* _ASSIGNMENT_: Would you retype exactly the lines below, from the one containing "Task: Switch to the Debt_Interest sheet tab" through the end of the entries, both ends included, but not the pictures?

---+---

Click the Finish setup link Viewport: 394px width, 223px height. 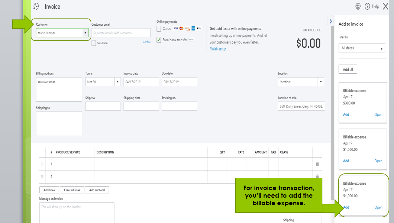(218, 49)
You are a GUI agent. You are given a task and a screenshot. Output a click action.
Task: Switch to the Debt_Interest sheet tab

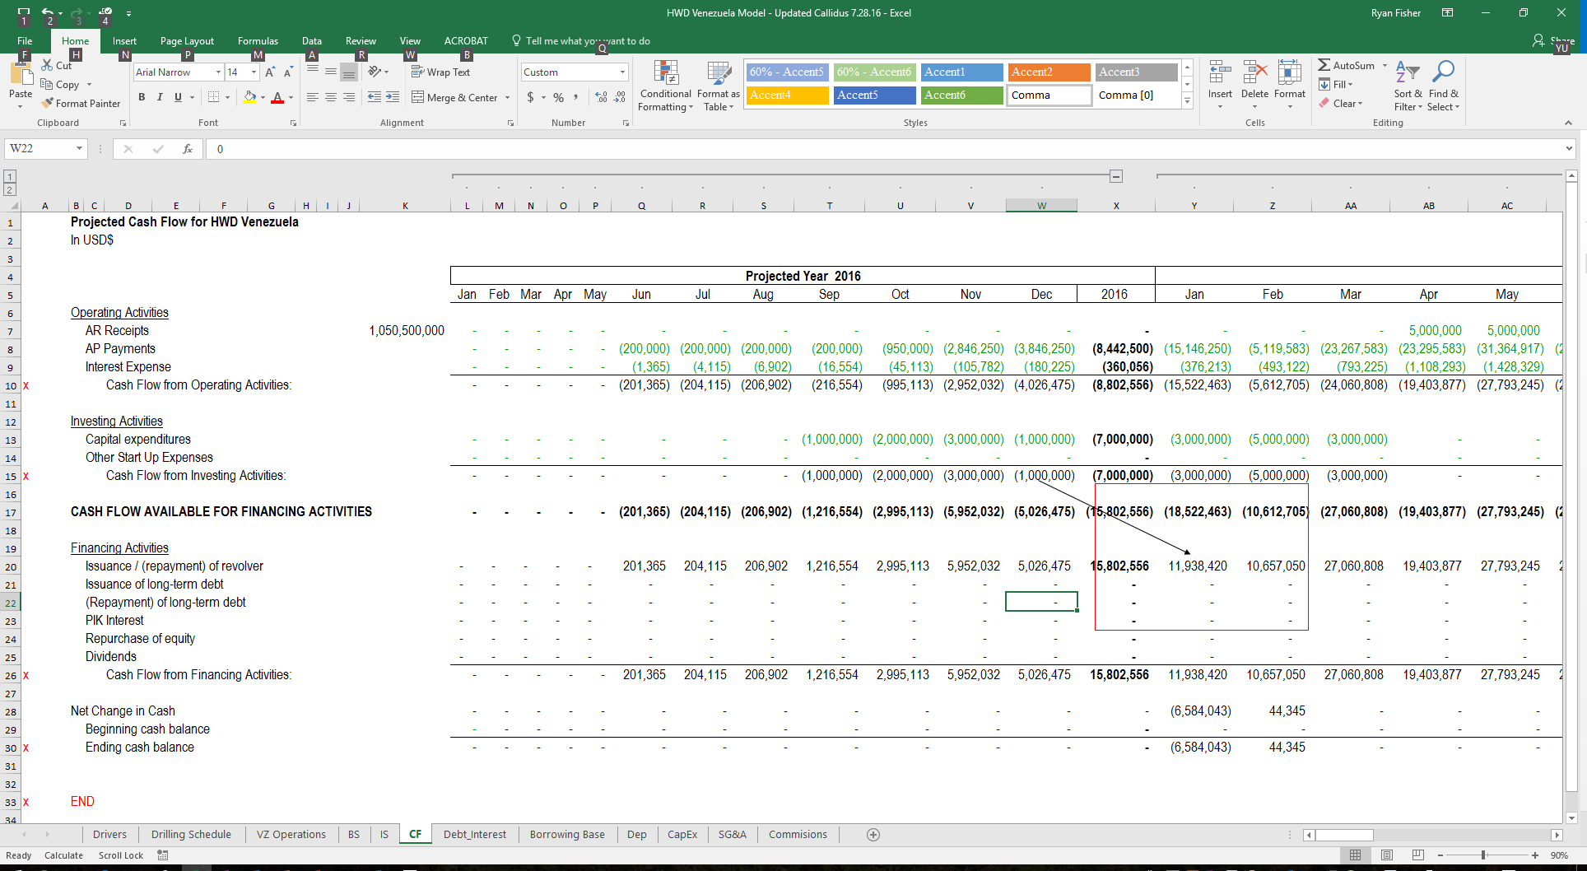(475, 835)
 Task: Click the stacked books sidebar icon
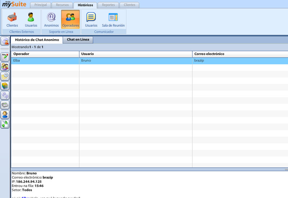(5, 86)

---+---

* _ANSWER TO THIS PROBLEM_:
Task: Switch to the Debt_Interest sheet tab

(475, 835)
 Task: Click the stacked books sidebar icon
(5, 86)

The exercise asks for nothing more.